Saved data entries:
::::
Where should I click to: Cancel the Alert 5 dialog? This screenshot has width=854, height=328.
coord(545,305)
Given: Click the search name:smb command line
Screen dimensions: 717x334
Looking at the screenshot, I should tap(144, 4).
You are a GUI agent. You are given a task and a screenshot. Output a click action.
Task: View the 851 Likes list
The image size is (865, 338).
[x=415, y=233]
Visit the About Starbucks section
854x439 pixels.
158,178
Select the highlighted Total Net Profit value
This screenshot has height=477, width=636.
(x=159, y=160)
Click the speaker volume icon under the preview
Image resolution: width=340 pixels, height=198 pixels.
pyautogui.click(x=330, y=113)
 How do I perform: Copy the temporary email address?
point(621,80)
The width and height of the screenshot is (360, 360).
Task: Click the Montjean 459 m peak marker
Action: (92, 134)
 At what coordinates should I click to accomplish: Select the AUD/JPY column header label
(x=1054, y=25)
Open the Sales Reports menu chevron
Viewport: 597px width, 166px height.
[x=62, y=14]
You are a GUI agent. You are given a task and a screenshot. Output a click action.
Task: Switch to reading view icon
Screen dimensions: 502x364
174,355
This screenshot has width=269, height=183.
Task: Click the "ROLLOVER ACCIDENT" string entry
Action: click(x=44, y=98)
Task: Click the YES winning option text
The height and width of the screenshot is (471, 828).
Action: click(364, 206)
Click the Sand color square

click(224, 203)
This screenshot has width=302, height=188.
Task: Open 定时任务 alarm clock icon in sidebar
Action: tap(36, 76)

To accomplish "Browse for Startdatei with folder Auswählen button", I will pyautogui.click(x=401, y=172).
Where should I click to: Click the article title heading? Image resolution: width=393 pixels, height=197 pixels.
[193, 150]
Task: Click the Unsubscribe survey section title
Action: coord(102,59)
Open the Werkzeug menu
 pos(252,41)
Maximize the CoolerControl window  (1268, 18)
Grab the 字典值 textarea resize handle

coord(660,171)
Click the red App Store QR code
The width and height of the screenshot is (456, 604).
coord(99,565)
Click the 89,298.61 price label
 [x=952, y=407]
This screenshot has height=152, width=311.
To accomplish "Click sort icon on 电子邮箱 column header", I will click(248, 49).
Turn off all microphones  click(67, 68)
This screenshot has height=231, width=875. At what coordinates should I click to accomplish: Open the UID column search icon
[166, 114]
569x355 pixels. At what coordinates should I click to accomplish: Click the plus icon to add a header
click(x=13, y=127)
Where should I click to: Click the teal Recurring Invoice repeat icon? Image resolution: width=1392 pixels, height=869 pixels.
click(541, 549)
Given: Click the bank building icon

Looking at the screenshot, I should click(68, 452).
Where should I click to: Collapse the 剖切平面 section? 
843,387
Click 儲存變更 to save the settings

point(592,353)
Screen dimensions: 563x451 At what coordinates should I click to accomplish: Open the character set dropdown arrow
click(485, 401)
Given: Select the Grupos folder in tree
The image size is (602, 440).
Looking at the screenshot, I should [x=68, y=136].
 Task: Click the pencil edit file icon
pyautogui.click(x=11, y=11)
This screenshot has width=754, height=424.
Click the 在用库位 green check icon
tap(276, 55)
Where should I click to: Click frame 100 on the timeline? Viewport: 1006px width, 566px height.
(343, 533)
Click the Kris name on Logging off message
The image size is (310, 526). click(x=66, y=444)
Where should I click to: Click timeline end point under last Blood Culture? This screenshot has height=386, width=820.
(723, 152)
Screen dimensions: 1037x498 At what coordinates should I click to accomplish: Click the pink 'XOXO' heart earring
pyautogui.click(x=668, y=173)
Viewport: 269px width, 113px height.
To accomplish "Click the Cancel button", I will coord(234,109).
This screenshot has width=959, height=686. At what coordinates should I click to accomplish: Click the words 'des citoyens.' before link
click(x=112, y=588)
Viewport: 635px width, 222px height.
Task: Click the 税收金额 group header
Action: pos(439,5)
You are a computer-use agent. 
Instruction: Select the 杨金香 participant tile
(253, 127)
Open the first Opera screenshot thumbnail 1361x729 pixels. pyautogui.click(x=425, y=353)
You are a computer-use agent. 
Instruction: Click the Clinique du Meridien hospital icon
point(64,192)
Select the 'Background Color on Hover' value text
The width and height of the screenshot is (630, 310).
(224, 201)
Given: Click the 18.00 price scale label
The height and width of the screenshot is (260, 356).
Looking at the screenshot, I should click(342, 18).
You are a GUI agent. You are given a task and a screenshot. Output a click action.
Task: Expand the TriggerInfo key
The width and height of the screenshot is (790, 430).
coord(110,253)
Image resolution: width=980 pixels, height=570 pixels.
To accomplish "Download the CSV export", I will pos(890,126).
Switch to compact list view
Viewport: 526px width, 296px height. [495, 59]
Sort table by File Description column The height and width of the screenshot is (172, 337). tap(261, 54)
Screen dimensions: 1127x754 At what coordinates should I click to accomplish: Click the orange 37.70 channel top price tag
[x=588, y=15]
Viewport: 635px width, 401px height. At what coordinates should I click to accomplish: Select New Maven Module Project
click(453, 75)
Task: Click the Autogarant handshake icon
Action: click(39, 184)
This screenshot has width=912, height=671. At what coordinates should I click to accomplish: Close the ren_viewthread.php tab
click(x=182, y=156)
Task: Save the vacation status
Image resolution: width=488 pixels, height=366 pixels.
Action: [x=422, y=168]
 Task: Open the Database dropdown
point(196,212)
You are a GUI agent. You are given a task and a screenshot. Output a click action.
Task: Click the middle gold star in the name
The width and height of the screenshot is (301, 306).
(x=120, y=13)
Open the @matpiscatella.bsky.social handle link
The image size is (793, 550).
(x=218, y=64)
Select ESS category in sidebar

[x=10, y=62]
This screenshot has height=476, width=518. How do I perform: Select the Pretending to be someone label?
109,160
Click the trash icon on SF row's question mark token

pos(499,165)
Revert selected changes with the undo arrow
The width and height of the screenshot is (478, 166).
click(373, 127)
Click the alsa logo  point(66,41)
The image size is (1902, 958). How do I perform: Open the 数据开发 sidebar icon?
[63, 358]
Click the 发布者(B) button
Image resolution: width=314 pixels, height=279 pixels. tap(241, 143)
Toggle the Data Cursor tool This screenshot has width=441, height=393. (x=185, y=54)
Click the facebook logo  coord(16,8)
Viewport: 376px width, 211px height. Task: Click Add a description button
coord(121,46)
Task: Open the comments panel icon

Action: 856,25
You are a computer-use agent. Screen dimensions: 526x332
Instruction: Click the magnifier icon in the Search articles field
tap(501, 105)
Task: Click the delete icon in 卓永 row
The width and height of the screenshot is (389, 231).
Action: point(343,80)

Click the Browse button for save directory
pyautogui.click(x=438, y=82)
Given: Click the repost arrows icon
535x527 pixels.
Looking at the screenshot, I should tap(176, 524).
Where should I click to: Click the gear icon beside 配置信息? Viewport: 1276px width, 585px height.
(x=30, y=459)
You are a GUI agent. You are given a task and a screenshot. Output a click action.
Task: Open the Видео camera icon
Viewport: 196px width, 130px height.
::::
* [What is expected] Reproduce every entry above. Make each line identical to the original.

* [Written reply]
Where should I click to: Cancel the Alert 5 dialog? This screenshot has width=854, height=328.
coord(545,305)
Given: Click the search name:smb command line
Screen dimensions: 717x334
Looking at the screenshot, I should tap(144, 4).
You are a GUI agent. You are given a task and a screenshot. Output a click action.
Task: View the 851 Likes list
The image size is (865, 338).
[x=415, y=233]
Visit the About Starbucks section
854x439 pixels.
158,178
Select the highlighted Total Net Profit value
This screenshot has height=477, width=636.
(x=159, y=160)
Click the speaker volume icon under the preview
Image resolution: width=340 pixels, height=198 pixels.
pyautogui.click(x=330, y=113)
 How do I perform: Copy the temporary email address?
point(621,80)
The width and height of the screenshot is (360, 360).
Task: Click the Montjean 459 m peak marker
Action: (92, 134)
 At what coordinates should I click to accomplish: Select the AUD/JPY column header label
(x=1054, y=25)
Open the Sales Reports menu chevron
Viewport: 597px width, 166px height.
[x=62, y=14]
You are a GUI agent. You are given a task and a screenshot. Output a click action.
Task: Switch to reading view icon
Screen dimensions: 502x364
174,355
This screenshot has width=269, height=183.
Task: Click the "ROLLOVER ACCIDENT" string entry
Action: click(x=44, y=98)
Task: Click the YES winning option text
The height and width of the screenshot is (471, 828).
Action: click(364, 206)
Click the Sand color square

click(224, 203)
This screenshot has width=302, height=188.
Task: Open 定时任务 alarm clock icon in sidebar
Action: tap(36, 76)

To accomplish "Browse for Startdatei with folder Auswählen button", I will pyautogui.click(x=401, y=172).
Where should I click to: Click the article title heading? Image resolution: width=393 pixels, height=197 pixels.
[193, 150]
Task: Click the Unsubscribe survey section title
Action: coord(102,59)
Open the Werkzeug menu
 pos(252,41)
Maximize the CoolerControl window  (1268, 18)
Grab the 字典值 textarea resize handle

coord(660,171)
Click the red App Store QR code
The width and height of the screenshot is (456, 604).
coord(99,565)
Click the 89,298.61 price label
 [x=952, y=407]
This screenshot has height=152, width=311.
To accomplish "Click sort icon on 电子邮箱 column header", I will click(248, 49).
Turn off all microphones  click(67, 68)
This screenshot has height=231, width=875. At what coordinates should I click to accomplish: Open the UID column search icon
[166, 114]
569x355 pixels. At what coordinates should I click to accomplish: Click the plus icon to add a header
click(x=13, y=127)
Where should I click to: Click the teal Recurring Invoice repeat icon? Image resolution: width=1392 pixels, height=869 pixels.
click(541, 549)
Given: Click the bank building icon

Looking at the screenshot, I should click(68, 452).
Where should I click to: Collapse the 剖切平面 section? 
843,387
Click 儲存變更 to save the settings

point(592,353)
Screen dimensions: 563x451 At what coordinates should I click to accomplish: Open the character set dropdown arrow
click(485, 401)
Given: Select the Grupos folder in tree
The image size is (602, 440).
Looking at the screenshot, I should [x=68, y=136].
 Task: Click the pencil edit file icon
pyautogui.click(x=11, y=11)
This screenshot has width=754, height=424.
Click the 在用库位 green check icon
tap(276, 55)
Where should I click to: Click frame 100 on the timeline? Viewport: 1006px width, 566px height.
(343, 533)
Click the Kris name on Logging off message
The image size is (310, 526). click(x=66, y=444)
Where should I click to: Click timeline end point under last Blood Culture? This screenshot has height=386, width=820.
(723, 152)
Screen dimensions: 1037x498 At what coordinates should I click to accomplish: Click the pink 'XOXO' heart earring
pyautogui.click(x=668, y=173)
Viewport: 269px width, 113px height.
To accomplish "Click the Cancel button", I will coord(234,109).
This screenshot has width=959, height=686. At what coordinates should I click to accomplish: Click the words 'des citoyens.' before link
click(x=112, y=588)
Viewport: 635px width, 222px height.
Task: Click the 税收金额 group header
Action: pos(439,5)
You are a computer-use agent. 
Instruction: Select the 杨金香 participant tile
(253, 127)
Open the first Opera screenshot thumbnail 1361x729 pixels. pyautogui.click(x=425, y=353)
You are a computer-use agent. 
Instruction: Click the Clinique du Meridien hospital icon
point(64,192)
Select the 'Background Color on Hover' value text
The width and height of the screenshot is (630, 310).
(224, 201)
Given: Click the 18.00 price scale label
The height and width of the screenshot is (260, 356).
Looking at the screenshot, I should click(342, 18).
You are a GUI agent. You are given a task and a screenshot. Output a click action.
Task: Expand the TriggerInfo key
The width and height of the screenshot is (790, 430).
coord(110,253)
Image resolution: width=980 pixels, height=570 pixels.
To accomplish "Download the CSV export", I will pos(890,126).
Switch to compact list view
Viewport: 526px width, 296px height. [495, 59]
Sort table by File Description column The height and width of the screenshot is (172, 337). tap(261, 54)
Screen dimensions: 1127x754 At what coordinates should I click to accomplish: Click the orange 37.70 channel top price tag
[x=588, y=15]
Viewport: 635px width, 401px height. At what coordinates should I click to accomplish: Select New Maven Module Project
click(453, 75)
Task: Click the Autogarant handshake icon
Action: click(39, 184)
This screenshot has width=912, height=671. At what coordinates should I click to accomplish: Close the ren_viewthread.php tab
click(x=182, y=156)
Task: Save the vacation status
Image resolution: width=488 pixels, height=366 pixels.
Action: [x=422, y=168]
 Task: Open the Database dropdown
point(196,212)
You are a GUI agent. You are given a task and a screenshot. Output a click action.
Task: Click the middle gold star in the name
The width and height of the screenshot is (301, 306).
(x=120, y=13)
Open the @matpiscatella.bsky.social handle link
The image size is (793, 550).
(x=218, y=64)
Select ESS category in sidebar

[x=10, y=62]
This screenshot has height=476, width=518. How do I perform: Select the Pretending to be someone label?
109,160
Click the trash icon on SF row's question mark token

pos(499,165)
Revert selected changes with the undo arrow
The width and height of the screenshot is (478, 166).
click(373, 127)
Click the alsa logo  point(66,41)
The image size is (1902, 958). How do I perform: Open the 数据开发 sidebar icon?
[63, 358]
Click the 发布者(B) button
Image resolution: width=314 pixels, height=279 pixels. tap(241, 143)
Toggle the Data Cursor tool This screenshot has width=441, height=393. (x=185, y=54)
Click the facebook logo  coord(16,8)
Viewport: 376px width, 211px height. Task: Click Add a description button
coord(121,46)
Task: Open the comments panel icon

Action: 856,25
You are a computer-use agent. Screen dimensions: 526x332
Instruction: Click the magnifier icon in the Search articles field
tap(501, 105)
Task: Click the delete icon in 卓永 row
The width and height of the screenshot is (389, 231).
Action: point(343,80)

Click the Browse button for save directory
pyautogui.click(x=438, y=82)
Given: Click the repost arrows icon
535x527 pixels.
Looking at the screenshot, I should tap(176, 524).
Where should I click to: Click the gear icon beside 配置信息? Viewport: 1276px width, 585px height.
(x=30, y=459)
You are a GUI agent. You are given a task and a screenshot. Output a click action.
Task: Open the Видео camera icon
Viewport: 196px width, 130px height.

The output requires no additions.